___ Page text ___
# Betta Journey



## TwilightNite (Mar 3, 2011)

I have seen a few people post stories about Betta fish, so here is a story I made to put my writing skills to the test. Feel free to give me advice on my writing and how you like it! =) Here it goes..... (WARNING for a wile it is very sad)



Here I am at pet-smart, alone, unwanted and unloved, I am the tiniest of all the fish on my cold metal self, My shelf feels so cold, I clamp up tight but I can't get warm. Shivering at the bottom of my cup the other Males with their beautiful, bold, colors and flowing tails mock me for being so tiny, sick and the back of the row. It hurts my feelings, through my already hurting body. Every so often I will get a forgiving ray of sunlight back here. I hope and pray for some one to see my value, someone who will love me forever and ever. One ordinary day I woke up to the feeling of being pulled in a upward direction. Instantly, I whirred to life even though my aching muscles. All of a sudden, I found a pair of sharp blue eyes sweeping over me. When the person pulled the cup back to get a better look. I saw a pretty woman with long blond hair smile at me. Then looked at me with concern as if she knew what was wrong with me. For a moment, she look away and started to set me down. But I started to move as fast as I could, and tried show her the intensiveness on my face. Then I stopped moving, I was back in that dark no good corner once again. Then....... TO BE CONTINUED!
___ Dataset extract ___
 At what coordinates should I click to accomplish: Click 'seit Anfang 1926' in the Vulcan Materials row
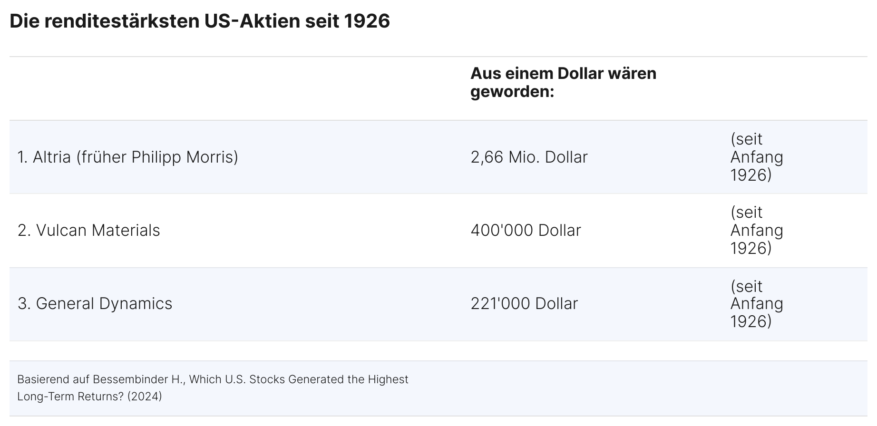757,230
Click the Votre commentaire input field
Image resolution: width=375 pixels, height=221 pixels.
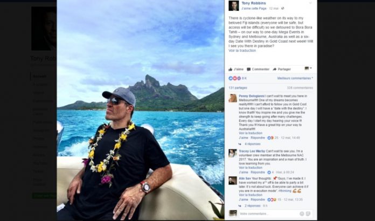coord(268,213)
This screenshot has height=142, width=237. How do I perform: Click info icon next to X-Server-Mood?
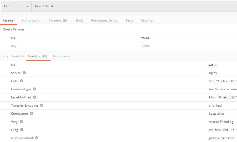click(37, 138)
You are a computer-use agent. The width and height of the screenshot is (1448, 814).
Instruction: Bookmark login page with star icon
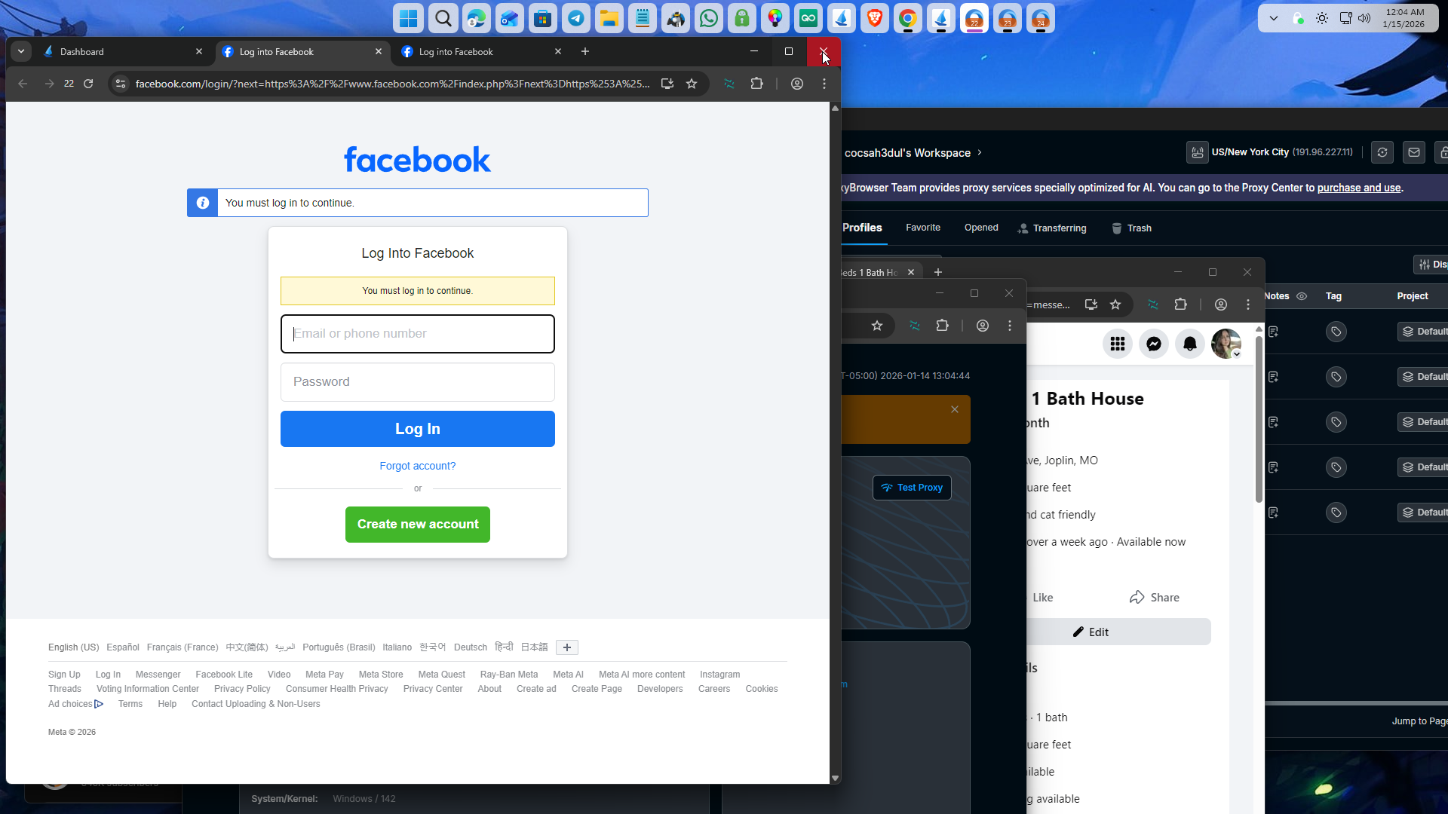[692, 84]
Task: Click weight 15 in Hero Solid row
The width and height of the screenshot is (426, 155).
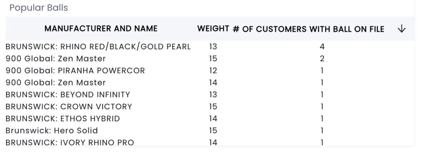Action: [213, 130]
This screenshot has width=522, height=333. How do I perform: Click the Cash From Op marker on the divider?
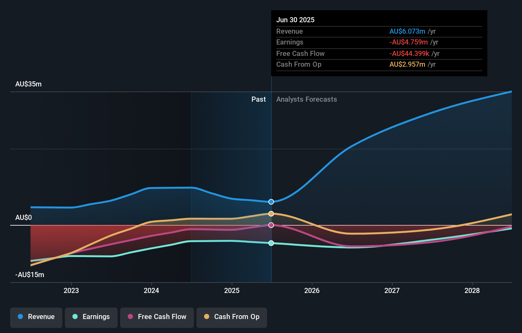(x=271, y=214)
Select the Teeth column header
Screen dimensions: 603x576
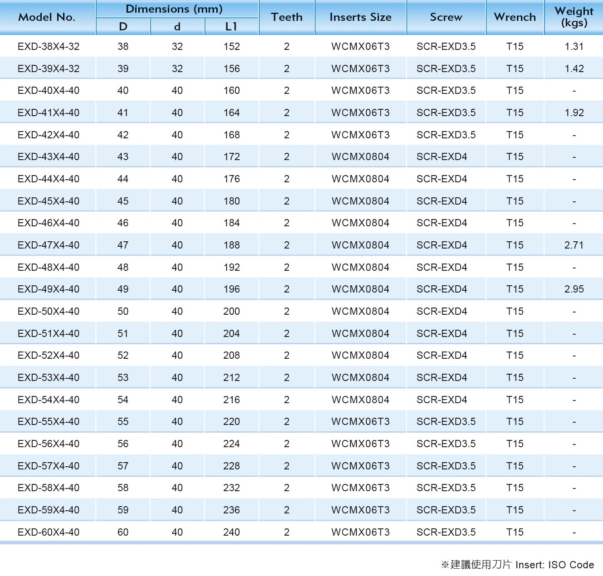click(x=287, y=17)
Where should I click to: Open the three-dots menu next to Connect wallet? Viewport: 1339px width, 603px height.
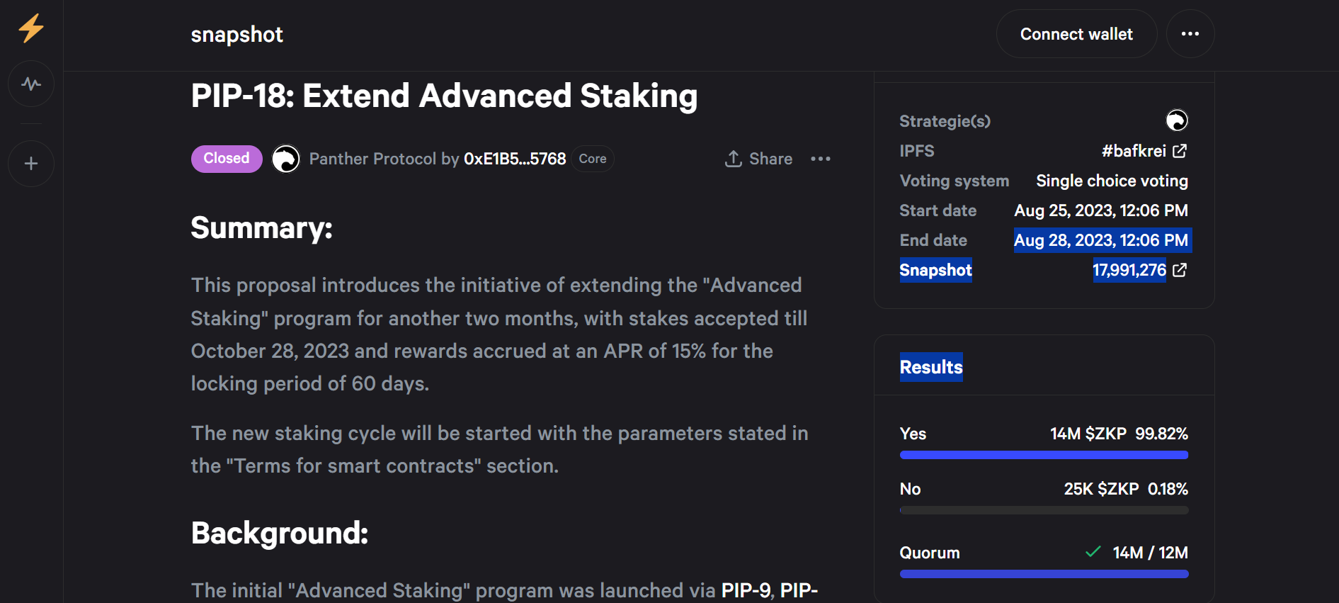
___
- **Work to do**
Quote the Betta story from "# Betta Journey" to "is very sad)". Answer from the Betta story alone, not the listing.

- **Exercise answer**
# Betta Journey



## TwilightNite (Mar 3, 2011)

I have seen a few people post stories about Betta fish, so here is a story I made to put my writing skills to the test. Feel free to give me advice on my writing and how you like it! =) Here it goes..... (WARNING for a wile it is very sad)